Top 10 musts to tell your healthcare provider (no particular order):

1) Change in medications – medications effect your function, blood pressure, heart rate, pain tolerance, and healing process. As we provide home physiotherapy, any change from baseline needs to be quantified.

2) Pain – Don’t be a hero! If you feel pain with physiotherapy, we won’t know, we need to tailor your care to your pain threshold.

3) New injuries – One injury that is getting rehabilitated may result in the development of compensatory injuries. Ex. If you are addressing a left ankle injury, you will put more weight on your right leg, which may result in a new right leg injury. It is not uncommon, please tell your provider.

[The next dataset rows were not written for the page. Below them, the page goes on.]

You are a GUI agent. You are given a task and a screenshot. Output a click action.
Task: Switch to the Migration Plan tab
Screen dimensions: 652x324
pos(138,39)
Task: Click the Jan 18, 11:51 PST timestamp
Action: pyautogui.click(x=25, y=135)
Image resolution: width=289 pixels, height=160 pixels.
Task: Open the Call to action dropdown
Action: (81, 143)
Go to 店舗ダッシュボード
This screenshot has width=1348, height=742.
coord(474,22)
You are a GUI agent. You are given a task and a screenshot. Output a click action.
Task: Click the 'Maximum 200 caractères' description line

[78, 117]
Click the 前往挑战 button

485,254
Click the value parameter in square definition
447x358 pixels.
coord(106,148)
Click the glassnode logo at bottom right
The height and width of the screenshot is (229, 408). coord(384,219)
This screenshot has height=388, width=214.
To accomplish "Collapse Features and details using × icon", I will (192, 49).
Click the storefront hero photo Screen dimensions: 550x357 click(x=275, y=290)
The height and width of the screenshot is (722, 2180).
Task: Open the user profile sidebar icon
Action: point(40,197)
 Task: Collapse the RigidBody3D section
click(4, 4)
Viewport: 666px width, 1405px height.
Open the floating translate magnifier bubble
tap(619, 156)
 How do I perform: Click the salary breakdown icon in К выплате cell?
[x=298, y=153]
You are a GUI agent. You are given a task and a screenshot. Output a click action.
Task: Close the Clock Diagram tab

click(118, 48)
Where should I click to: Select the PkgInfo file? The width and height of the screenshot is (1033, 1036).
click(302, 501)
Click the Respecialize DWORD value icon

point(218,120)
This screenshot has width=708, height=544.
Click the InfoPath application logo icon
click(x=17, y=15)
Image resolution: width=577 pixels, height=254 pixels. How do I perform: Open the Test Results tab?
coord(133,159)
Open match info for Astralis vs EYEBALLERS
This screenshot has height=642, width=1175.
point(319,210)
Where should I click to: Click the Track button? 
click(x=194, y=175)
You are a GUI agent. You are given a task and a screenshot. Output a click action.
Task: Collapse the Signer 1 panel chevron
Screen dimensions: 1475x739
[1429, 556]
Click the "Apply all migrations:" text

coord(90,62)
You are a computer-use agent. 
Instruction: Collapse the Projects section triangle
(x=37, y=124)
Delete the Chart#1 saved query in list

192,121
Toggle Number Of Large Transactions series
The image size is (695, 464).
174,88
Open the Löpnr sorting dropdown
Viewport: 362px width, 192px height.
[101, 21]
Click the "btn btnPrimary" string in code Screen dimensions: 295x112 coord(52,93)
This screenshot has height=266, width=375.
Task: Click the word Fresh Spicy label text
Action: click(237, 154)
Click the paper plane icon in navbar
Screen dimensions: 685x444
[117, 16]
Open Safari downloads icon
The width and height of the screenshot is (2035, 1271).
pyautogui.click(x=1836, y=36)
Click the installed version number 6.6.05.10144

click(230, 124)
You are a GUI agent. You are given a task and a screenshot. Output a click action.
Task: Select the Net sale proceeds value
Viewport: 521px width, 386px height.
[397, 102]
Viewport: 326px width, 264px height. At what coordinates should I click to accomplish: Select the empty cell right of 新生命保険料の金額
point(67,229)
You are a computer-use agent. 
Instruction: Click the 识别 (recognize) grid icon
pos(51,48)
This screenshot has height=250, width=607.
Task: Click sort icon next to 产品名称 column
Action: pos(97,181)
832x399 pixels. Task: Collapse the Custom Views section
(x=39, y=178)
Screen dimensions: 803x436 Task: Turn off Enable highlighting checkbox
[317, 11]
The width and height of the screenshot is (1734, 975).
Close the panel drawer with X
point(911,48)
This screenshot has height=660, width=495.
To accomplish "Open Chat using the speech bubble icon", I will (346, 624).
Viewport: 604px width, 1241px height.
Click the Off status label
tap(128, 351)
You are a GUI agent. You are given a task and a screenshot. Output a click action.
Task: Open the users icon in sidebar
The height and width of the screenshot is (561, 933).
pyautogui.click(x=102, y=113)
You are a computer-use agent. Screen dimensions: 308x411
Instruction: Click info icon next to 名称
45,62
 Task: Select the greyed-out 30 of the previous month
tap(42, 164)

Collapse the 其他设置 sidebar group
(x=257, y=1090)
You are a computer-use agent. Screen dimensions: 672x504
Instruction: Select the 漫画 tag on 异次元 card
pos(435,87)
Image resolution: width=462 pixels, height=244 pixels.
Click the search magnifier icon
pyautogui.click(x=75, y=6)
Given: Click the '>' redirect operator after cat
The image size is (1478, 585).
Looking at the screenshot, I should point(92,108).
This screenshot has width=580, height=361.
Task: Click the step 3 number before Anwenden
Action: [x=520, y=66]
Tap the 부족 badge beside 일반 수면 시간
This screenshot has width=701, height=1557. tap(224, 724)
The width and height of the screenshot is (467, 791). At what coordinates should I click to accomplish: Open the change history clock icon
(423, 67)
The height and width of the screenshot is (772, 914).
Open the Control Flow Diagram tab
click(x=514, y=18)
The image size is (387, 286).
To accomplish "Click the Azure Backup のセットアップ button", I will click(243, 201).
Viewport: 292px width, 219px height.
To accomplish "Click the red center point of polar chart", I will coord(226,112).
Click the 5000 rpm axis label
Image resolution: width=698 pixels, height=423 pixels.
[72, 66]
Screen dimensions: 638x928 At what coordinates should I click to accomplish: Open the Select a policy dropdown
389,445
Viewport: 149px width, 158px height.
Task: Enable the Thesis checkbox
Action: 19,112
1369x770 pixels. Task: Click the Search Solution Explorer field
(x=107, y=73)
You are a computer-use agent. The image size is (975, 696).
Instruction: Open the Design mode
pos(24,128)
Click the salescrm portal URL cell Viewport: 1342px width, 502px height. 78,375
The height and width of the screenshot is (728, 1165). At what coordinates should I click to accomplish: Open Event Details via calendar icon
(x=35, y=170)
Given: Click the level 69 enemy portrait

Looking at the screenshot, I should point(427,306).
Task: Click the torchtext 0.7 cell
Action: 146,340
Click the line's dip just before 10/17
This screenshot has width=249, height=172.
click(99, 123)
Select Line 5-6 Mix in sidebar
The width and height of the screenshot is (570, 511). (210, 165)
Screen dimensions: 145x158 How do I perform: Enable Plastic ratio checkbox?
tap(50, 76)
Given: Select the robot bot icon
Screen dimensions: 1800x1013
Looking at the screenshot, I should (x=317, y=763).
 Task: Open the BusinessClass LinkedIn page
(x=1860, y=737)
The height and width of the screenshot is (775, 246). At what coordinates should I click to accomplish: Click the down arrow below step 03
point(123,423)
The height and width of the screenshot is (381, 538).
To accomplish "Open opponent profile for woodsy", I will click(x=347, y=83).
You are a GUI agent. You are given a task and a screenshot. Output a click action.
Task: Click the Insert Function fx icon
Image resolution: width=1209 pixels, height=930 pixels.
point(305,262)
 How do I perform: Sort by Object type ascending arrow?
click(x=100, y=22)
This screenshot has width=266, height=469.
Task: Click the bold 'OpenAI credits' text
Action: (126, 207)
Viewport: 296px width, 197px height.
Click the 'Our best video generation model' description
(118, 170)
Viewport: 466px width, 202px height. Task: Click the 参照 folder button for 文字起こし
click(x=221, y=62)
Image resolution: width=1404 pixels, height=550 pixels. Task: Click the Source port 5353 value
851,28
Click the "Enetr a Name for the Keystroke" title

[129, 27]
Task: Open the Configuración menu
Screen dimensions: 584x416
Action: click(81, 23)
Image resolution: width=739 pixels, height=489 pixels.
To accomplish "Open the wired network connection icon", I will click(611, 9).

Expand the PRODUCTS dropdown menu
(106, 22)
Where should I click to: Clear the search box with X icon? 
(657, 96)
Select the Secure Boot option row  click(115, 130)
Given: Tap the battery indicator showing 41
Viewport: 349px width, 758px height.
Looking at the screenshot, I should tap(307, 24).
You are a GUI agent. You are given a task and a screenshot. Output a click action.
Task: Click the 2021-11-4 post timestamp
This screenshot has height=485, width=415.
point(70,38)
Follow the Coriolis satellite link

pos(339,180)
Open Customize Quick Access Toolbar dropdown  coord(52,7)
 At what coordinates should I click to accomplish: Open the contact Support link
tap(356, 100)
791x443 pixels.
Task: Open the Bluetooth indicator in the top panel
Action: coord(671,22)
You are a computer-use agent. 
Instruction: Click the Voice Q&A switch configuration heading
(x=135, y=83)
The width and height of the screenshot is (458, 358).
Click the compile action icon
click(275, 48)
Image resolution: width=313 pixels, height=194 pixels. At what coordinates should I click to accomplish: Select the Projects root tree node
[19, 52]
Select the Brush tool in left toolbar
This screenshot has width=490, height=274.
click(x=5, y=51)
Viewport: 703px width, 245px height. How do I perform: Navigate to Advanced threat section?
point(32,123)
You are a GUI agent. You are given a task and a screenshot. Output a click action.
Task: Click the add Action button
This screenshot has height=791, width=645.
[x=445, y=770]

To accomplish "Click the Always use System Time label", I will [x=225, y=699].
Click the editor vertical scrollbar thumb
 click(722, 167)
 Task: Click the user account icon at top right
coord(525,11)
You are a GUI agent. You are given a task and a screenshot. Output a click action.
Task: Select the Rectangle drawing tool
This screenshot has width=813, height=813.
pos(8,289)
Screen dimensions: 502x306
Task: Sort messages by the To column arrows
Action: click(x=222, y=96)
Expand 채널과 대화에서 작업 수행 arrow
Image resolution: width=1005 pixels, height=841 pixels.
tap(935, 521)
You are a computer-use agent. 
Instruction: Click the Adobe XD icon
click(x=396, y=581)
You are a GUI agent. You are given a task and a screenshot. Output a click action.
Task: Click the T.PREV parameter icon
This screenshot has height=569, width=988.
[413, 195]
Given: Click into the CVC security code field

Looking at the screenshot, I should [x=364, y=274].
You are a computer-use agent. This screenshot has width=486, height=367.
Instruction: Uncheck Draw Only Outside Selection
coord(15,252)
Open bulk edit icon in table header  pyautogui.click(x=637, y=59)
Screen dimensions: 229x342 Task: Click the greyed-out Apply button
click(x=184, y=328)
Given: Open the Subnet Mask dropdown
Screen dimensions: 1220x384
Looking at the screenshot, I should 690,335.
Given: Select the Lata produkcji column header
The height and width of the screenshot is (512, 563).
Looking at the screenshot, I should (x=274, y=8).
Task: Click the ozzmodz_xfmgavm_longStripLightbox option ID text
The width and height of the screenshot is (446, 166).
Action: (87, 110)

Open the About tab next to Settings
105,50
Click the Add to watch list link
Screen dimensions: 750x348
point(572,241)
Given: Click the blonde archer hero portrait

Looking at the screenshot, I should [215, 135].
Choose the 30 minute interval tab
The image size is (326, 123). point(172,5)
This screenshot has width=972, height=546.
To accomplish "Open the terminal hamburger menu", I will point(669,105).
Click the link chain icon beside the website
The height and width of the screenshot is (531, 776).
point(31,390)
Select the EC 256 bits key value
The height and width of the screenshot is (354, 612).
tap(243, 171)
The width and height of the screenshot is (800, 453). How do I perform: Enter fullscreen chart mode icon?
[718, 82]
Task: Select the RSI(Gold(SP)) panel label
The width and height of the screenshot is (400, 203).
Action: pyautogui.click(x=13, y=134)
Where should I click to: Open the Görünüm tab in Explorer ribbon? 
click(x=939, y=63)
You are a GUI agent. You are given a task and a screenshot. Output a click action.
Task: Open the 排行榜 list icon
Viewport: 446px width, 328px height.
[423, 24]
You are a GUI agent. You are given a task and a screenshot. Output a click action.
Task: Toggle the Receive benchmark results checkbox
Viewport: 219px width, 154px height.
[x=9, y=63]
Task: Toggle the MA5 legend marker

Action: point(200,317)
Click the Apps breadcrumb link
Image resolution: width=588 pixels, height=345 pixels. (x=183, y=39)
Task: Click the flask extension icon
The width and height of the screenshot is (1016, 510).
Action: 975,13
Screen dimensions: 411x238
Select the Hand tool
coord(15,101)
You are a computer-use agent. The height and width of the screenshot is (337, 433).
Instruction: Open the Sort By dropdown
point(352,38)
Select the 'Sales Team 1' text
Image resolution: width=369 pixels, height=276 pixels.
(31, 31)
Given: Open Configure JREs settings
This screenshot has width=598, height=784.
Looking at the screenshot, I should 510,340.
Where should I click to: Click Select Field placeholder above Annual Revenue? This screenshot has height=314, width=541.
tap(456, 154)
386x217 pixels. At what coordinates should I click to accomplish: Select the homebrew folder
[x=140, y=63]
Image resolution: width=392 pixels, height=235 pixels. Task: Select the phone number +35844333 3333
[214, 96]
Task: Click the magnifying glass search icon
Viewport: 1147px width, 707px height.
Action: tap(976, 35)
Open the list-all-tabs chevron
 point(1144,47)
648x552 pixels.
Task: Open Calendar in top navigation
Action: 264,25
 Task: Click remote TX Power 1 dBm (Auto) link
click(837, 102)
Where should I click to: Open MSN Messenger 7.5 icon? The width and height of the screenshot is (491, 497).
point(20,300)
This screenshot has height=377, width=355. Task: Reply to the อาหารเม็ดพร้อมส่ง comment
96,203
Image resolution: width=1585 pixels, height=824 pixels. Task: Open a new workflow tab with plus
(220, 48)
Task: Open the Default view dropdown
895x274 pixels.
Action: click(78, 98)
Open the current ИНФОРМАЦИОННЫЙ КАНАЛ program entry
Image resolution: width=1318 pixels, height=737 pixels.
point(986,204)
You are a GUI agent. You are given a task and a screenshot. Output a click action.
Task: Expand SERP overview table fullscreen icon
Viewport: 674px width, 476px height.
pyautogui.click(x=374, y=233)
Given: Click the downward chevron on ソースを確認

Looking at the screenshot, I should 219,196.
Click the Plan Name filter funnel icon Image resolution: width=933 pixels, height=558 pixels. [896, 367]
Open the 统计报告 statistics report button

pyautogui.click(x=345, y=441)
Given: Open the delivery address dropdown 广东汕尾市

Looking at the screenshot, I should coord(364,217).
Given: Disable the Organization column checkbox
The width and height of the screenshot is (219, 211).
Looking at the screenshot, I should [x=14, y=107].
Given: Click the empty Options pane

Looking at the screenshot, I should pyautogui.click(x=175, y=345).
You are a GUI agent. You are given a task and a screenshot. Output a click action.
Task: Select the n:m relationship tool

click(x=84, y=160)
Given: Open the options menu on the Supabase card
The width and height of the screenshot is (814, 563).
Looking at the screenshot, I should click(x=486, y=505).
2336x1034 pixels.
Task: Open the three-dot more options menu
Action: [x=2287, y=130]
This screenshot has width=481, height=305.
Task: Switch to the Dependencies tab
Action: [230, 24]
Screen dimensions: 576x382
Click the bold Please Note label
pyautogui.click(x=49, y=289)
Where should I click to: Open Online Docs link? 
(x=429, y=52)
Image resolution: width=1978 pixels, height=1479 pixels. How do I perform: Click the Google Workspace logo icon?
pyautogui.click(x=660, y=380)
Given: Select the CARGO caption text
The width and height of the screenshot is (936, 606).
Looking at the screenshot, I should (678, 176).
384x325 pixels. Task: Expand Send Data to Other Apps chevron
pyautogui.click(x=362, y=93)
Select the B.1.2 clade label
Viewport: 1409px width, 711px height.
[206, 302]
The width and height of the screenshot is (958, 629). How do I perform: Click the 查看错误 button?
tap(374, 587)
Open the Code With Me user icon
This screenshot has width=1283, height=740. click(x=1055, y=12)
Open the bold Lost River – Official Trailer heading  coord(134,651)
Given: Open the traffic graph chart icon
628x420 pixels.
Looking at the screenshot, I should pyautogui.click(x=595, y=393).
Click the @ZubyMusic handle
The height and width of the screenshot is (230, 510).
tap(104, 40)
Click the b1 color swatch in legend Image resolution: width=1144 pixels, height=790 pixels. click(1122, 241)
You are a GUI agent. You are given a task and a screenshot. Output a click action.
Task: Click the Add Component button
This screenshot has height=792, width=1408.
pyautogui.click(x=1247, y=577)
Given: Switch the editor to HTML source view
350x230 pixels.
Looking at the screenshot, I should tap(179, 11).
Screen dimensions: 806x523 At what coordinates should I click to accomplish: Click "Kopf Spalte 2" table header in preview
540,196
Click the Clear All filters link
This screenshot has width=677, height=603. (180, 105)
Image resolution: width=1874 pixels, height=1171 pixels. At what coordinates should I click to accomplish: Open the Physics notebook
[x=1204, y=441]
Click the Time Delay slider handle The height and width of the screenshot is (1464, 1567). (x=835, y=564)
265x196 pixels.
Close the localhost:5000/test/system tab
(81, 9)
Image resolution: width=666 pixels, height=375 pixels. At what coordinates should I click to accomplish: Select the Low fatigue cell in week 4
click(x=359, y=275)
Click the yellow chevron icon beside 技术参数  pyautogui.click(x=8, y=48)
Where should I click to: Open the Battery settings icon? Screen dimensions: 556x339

4) Therapy between sessions – You will have recommendations by your therapist to perform exercises between visits. It would cause concern if you are not at the level expected, if you say you are performing exercises, when in fact you’re not. Slow rehab is better than a dysfunctionally quick one.

5) Doctor visits – As mentioned earlier, please tell us about any changes made by your surgeon/physician. If your post-op surgery is having complications, therapy is directly affected.

6) Illness – Again, don’t be a hero! We get it, you get sick. Ideally it is not a good time to push your body through home physiotherapy if your body is fighting other illnesses.

7) Over doing rehab – If you feel like physiotherapy is exacerbating your injury tell us. You know your body best, we need to optimize what works for you, without worsening injury.

8) Ancillary services – Massage therapists, physiotherapists, acupuncturists, trainers, all work hand in hand. One needs to know about the other, so as not to overexert the body/injury.

9) Mechanism of injury – Check your embarrassment. No sense in slipping down stairs and saying you did it lifting to explain an injury to your back. The way you hurt yourself can be just as important as the injury itself.

10) Drug and alcohol use – Patient confidentially is a pillar to our work; one drink is not the same as five; it’s between us. Similar to medications effecting your body, these substances have the same effects on healing, function, blood pressure, heart rate, and pain tolerance.

Be the voice of care for your personal health. With in-home physiotherapy, I have to balance discussing your healthcare as much as I do providing rehab. I rely heavily on honest communication regarding all of the above factors to optimize returning you to your baseline ability. Help me, help you!